Les utilisateurs des réseaux sociaux pris pour cible
Ne serait-ce qu’au cours de la première semaine de l’offensive, 839 comptes sur les réseaux sociaux ont fait l’objet d’une enquête pour « diffusion de contenu illégal », et 186 personnes auraient été placées en garde à vue et 24 en détention provisoire, selon des statistiques officielles. Un utilisateur des réseaux sociaux qui a été arrêté et accusé de « propagande pour le compte d’une organisation terroriste », avait retweeté trois tweets, dont un disait : « Le Rojava [région kurde autonome dans le nord de la Syrie] vaincra. Non à la guerre. » Comme beaucoup d’autres, ces tweets ne constituent en rien la preuve d’une infraction reconnue par le droit international. Cet homme a reçu l’ordre de ne pas voyager à l’étranger, et de se présenter au commissariat deux fois par mois. Un avocat a dit à Amnesty International : « L’utilisation des mots "guerre", "occupation" et "Rojava" est devenue une infraction. Le pouvoir judiciaire dit qu’"on ne peut pas dire non à la guerre. »
Les responsables politiques et les militants également pris pour cible
L’opération Printemps de la paix a également été utilisée par le gouvernement comme prétexte pour intensifier la répression contre les responsables politiques et les militants de l’opposition. Plusieurs députés font actuellement l’objet d’une enquête pénale, notamment Sezgin Tanrıkulu, en raison de déclarations qu’il a faites dans les médias et d’un tweet disant : « Il faut que le gouvernement le sache, cette guerre n’est pas justifiée et c’est une guerre contre les Kurdes. » Selon des avocats du barreau du département de Şanlıurfa, les 9 et 10 octobre, 54 personnes au moins ont été placées en garde à vue dans ce département par des agents de la lutte contre le terrorisme. Parmi elles figurent des membres du parti d’opposition de gauche prokurde Parti démocratique populaire (HADEP), ainsi que des membres de syndicats de l’opposition de gauche. Lors de la première semaine de l’offensive militaire, 27 personnes au moins, dont un grand nombre étaient affiliées à l’HADEP, ont été arrêtées dans le département de Mardin en raison d’accusations liées au terrorisme. Figuraient parmi elles la maire élue de la ville de Nusaybin. Le gouvernement l’a par la suite remplacée par le gouverneur de la province, qui n’a pas été élu.
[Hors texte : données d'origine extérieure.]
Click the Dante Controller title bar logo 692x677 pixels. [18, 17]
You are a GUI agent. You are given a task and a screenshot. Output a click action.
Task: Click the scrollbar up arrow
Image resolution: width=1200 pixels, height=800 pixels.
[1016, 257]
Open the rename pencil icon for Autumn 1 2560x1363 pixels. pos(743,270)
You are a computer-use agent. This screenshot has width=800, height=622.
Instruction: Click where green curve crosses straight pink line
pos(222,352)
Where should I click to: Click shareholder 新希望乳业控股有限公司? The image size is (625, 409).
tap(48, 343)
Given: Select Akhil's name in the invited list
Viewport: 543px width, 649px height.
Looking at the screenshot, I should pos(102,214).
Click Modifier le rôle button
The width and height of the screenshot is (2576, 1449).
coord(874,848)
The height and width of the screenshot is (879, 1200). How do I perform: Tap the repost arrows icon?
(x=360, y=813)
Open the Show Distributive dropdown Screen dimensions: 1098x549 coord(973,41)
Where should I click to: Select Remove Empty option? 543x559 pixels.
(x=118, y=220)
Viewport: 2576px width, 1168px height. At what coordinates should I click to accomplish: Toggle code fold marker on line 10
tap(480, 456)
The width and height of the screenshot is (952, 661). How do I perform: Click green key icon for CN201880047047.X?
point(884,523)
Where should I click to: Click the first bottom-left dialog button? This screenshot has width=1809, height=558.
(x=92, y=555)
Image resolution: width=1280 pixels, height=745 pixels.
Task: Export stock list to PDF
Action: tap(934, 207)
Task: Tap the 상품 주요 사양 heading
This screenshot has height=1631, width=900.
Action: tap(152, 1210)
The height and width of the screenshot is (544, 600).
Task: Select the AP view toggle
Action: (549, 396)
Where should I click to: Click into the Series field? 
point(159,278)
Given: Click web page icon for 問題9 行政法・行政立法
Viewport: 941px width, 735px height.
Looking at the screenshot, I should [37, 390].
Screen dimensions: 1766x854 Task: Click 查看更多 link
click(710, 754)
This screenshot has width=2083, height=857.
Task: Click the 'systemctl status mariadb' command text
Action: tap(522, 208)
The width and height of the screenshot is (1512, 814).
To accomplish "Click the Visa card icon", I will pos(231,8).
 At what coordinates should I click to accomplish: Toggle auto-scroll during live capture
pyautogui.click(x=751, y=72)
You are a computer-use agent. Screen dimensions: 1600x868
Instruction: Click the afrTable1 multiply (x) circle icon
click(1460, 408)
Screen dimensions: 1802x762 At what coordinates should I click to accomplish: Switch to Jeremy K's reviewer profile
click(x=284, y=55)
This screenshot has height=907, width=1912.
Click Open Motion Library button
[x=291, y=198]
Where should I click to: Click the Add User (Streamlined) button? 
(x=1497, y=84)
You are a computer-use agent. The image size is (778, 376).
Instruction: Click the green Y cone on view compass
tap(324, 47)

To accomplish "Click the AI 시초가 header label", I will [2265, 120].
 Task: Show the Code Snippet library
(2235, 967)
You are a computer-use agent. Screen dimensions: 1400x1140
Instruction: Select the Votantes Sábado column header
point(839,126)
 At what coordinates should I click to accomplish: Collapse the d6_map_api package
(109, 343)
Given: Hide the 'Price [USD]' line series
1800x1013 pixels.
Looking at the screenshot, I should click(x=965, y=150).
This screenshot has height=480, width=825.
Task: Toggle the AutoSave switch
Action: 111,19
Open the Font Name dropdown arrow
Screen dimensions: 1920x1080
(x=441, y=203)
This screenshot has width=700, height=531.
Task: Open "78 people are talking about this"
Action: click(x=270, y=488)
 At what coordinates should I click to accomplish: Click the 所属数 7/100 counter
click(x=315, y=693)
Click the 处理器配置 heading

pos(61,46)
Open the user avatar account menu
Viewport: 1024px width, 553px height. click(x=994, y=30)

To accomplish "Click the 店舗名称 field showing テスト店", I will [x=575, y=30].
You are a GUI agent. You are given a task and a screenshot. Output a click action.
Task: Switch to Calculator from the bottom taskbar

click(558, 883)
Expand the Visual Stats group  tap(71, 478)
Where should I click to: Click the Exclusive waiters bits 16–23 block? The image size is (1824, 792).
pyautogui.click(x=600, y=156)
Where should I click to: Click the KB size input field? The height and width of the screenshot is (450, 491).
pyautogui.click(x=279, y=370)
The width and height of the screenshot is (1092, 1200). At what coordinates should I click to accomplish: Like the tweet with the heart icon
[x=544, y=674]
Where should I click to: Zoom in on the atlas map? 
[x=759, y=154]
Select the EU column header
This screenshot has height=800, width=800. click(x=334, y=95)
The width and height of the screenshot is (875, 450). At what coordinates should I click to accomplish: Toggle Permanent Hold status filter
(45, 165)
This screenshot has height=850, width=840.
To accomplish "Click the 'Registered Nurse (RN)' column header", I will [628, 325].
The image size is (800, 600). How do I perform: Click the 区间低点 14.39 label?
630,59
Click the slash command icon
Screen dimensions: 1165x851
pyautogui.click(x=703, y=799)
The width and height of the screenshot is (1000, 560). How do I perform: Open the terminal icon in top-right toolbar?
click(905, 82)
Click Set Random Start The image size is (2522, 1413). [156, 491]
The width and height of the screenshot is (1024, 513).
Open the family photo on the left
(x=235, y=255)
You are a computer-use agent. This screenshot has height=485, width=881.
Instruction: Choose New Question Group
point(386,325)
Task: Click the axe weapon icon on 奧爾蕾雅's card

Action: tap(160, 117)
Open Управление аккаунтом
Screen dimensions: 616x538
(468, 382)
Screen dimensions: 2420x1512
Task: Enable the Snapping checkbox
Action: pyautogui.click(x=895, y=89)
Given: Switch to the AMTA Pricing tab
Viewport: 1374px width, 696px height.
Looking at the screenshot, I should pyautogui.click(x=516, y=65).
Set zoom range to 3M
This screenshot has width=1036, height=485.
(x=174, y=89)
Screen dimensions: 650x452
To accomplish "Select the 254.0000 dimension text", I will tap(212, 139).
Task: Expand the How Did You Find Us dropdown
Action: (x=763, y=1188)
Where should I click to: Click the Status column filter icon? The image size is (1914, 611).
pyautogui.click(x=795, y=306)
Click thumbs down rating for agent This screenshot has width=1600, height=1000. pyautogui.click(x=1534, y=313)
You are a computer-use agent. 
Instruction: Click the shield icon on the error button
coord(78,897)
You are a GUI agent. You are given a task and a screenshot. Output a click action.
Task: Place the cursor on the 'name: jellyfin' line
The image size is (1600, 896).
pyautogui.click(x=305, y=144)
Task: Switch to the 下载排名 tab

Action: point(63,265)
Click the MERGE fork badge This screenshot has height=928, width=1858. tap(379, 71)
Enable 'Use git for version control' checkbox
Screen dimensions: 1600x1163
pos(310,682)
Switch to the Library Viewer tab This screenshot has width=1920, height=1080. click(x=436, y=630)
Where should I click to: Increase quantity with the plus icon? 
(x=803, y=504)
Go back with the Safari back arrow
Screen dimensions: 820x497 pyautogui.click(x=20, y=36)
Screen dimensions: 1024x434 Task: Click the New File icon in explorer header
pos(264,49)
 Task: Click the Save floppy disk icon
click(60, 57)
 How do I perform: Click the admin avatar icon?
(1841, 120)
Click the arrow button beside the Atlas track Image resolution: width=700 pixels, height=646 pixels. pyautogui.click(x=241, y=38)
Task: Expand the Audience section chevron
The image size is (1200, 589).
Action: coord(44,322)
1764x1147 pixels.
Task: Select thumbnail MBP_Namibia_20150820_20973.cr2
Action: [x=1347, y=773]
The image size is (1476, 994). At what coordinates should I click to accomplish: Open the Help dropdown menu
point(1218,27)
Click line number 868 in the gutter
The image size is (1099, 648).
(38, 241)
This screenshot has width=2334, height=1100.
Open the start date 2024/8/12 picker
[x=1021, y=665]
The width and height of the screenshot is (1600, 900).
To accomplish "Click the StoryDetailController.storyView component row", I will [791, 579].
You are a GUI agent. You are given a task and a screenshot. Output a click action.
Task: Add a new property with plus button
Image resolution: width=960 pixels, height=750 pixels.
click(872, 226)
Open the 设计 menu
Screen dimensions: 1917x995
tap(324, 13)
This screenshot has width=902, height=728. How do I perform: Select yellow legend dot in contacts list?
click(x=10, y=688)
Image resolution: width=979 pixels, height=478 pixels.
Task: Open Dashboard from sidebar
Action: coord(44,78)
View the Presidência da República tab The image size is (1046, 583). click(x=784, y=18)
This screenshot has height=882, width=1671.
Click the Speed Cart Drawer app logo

Le 12 octobre, les Mères du samedi, des proches de victimes de disparition forcée qui mènent des rassemblements silencieux pacifiques chaque samedi depuis 2009 en souvenir des disparus, ont été averties par la police que le rassemblement serait dispersé si elles prononçaient le mot « guerre ». Le rassemblement pacifique a été dispersé de façon violente immédiatement après la lecture à haute voix d’une déclaration critiquant l’opération militaire.
Depuis le début de l’offensive militaire, le climat déjà très marqué de censure et de peur s’est encore alourdi, avec des arrestations et des accusations forgées de toutes pièces visant à museler les rares personnes qui osent contester ou critiquer l’opération Printemps de la paix.